Coût élevé pour les patientes

Les provinces et territoires n’ont pas encore accepté de couvrir Mifegymiso par le biais du formulaire ou d’un remboursement intégral des coûts. À 300 $ par régime, ce médicament est inabordable pour les personnes dont les ressources sont limitées. L’ACMTS procède actuellement à l’évaluation de Mifegymiso pour déterminer s’il sera inscrit sur les formulaires de médicaments des provinces et territoires. Or même s’il était ajouté aux formulaires provinciaux et territoriaux, de nombreuses Canadiennes devront payer le médicament par leurs propres moyens. Approximativement un tiers des individus ne sont pas couverts par les régimes provinciaux/territoriaux d’assurance-santé (aide sociale) ou par une assurance privée, au Canada. Cela signifie qu’une personne sur trois qui vit au Canada n’a aucune assurance-médicaments.

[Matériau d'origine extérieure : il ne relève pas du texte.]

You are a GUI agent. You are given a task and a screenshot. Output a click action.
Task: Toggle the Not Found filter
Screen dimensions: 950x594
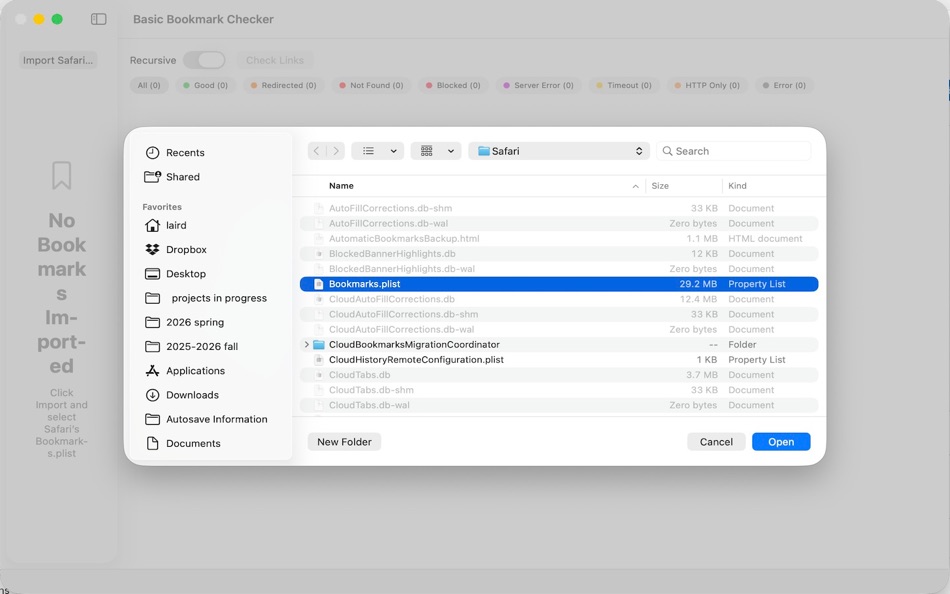tap(370, 85)
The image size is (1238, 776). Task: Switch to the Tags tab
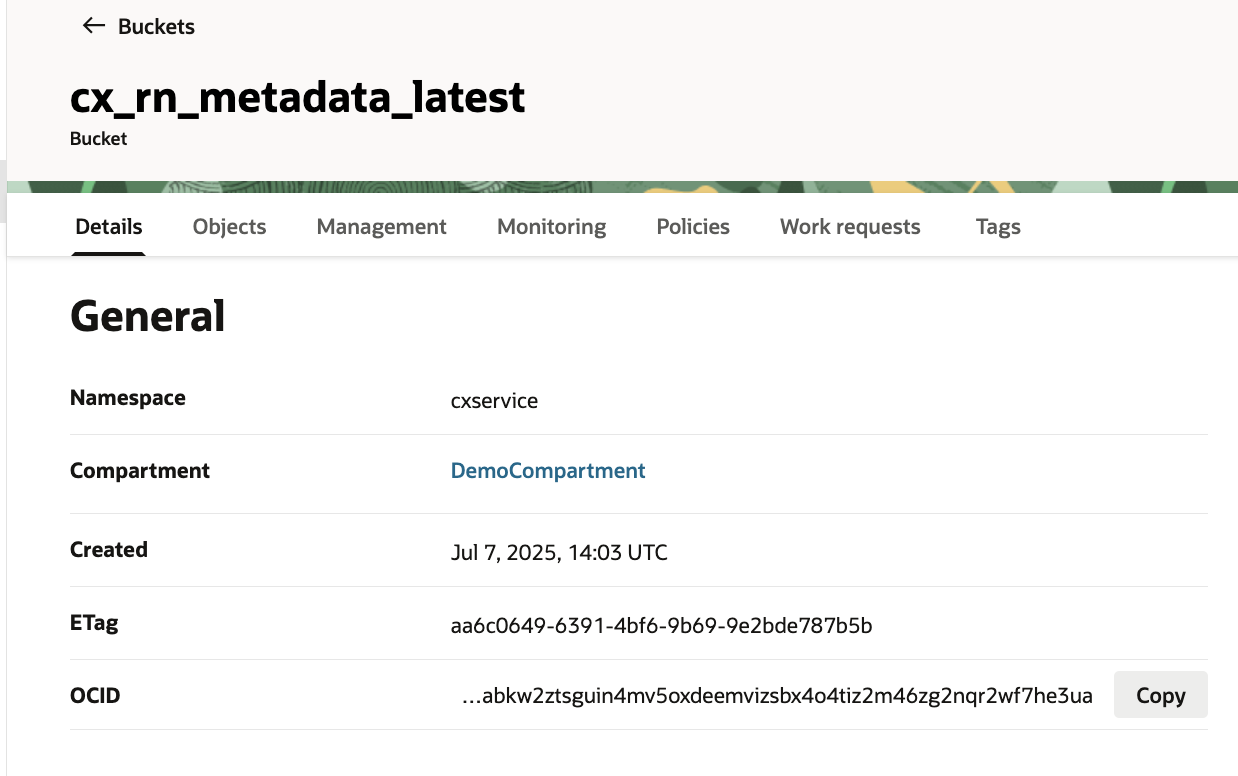coord(998,227)
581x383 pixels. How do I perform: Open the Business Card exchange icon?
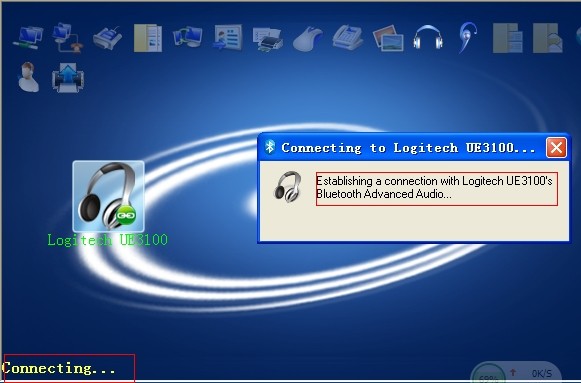228,37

De plus, tous les régimes d’assurance privée ne couvriront pas nécessairement Mifegymiso. Tout cela, en dépit du fait que ce médicament est de 3 à 4 fois moins coûteux qu’un avortement chirurgical – et permettrait d’importantes économies aux systèmes de soins de santé, en particulier dans un contexte où il est démontré que l’avortement médical est préféré à l’approche chirurgicale dans 50 % des cas.